> [Data shown]
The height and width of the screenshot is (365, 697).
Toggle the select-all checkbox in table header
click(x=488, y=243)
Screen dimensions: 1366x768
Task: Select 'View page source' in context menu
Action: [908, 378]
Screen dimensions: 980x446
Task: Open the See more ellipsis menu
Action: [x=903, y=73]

> [Prompt]
Without changing a word, write out each entry again.

> [Your solution]
The height and width of the screenshot is (365, 697).
Toggle the select-all checkbox in table header
click(x=488, y=243)
Screen dimensions: 1366x768
Task: Select 'View page source' in context menu
Action: [908, 378]
Screen dimensions: 980x446
Task: Open the See more ellipsis menu
Action: [x=903, y=73]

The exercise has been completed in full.